Last night, at a professor’s organized student dinner, I met two journalists - one from Nigeria who has dedicated his life to fighting endemic corruption in his native country, and another from South Africa, who for the past ten years has used humor and longform exposes to awaken the public and induce positive change in governance. 
As they each recounted the history of their work and the publications they now run, I saw a familiar emotion across their faces, although they had both very unique life stories. It was a resigned disappointment, but firmness in their beliefs. Throughout the years, they’ve faced countless obstacles, often times posed by their very government, that makes the work of fact-digging, decoding often complex information, and disseminating otherwise obscured information, even more impossible. 
When I asked the two journalists, why they continue their endeavor, “impossible” as it is, they looked at me with the same resignation, and one responded for both, saying “if we don’t do it, things will stay the same.”
This sense of accountability and justice is what I feel keeps this kind of risky, but necessary, reporting alive. 
And yet, the paradox is that this type of journalism is incredibly hard to do in the places where it is truly needed. I think of the two Burmese reporters, Wa Lone and Kyaw Soe Oo, who were arrested Dec. 12 and accused by the Burmese government of having “illegally acquired information with intention to share it with foreign media.” They remain jailed 63 days later and have continually been denied due process.

Problems to solve ::
(A) Revise the passage about the two journalists from "Last night, at" up to and including "even more impossible.", putting "investigative reports" in place of "longform exposes".
(B) According to the passage about the two journalists, why do the two journalists keep doing their work even though it is called "impossible"?
The listing that comes next has nothing to do with the passage about the two journalists.

Information shown ::

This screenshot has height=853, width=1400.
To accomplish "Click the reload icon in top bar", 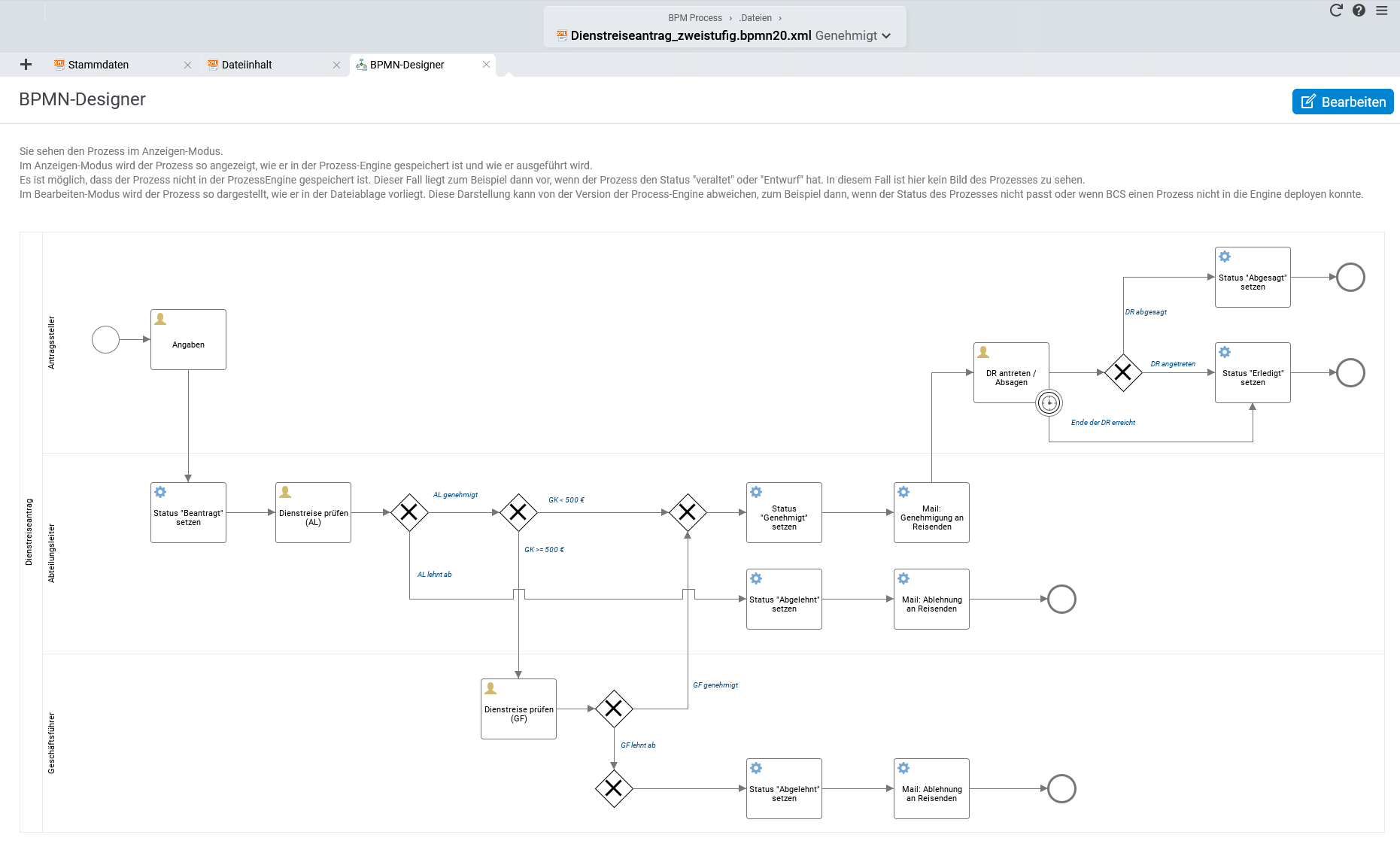I will (1336, 11).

Answers for the exercise ::
(A)
Last night, at a professor’s organized student dinner, I met two journalists - one from Nigeria who has dedicated his life to fighting endemic corruption in his native country, and another from South Africa, who for the past ten years has used humor and investigative reports to awaken the public and induce positive change in governance. 
As they each recounted the history of their work and the publications they now run, I saw a familiar emotion across their faces, although they had both very unique life stories. It was a resigned disappointment, but firmness in their beliefs. Throughout the years, they’ve faced countless obstacles, often times posed by their very government, that makes the work of fact-digging, decoding often complex information, and disseminating otherwise obscured information, even more impossible.

(B) One of them answered for both: if they don't do it, things will stay the same.